[Click-target data]

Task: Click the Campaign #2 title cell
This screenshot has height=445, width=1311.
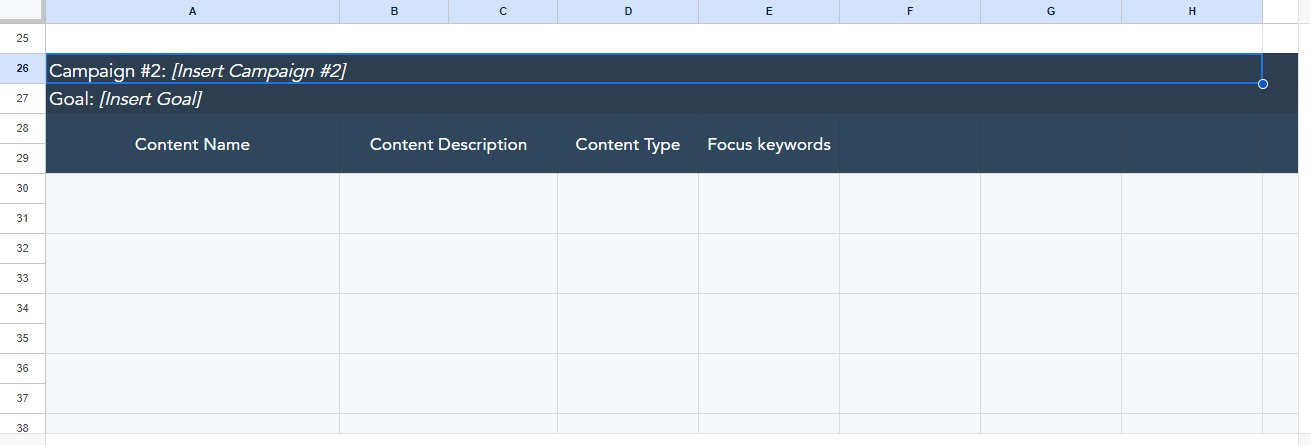Action: (x=654, y=69)
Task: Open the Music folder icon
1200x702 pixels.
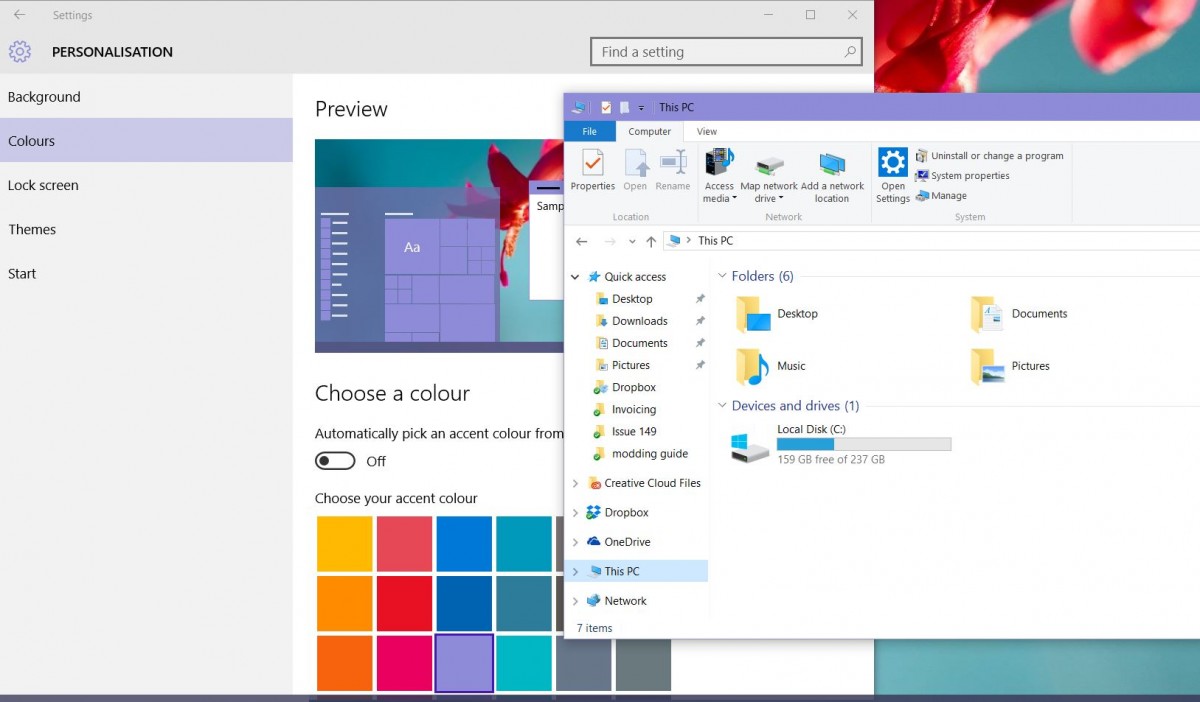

• _Do this_
Count the lines of the data above that contain the string "Task", and give only the number.

• _Final result_
2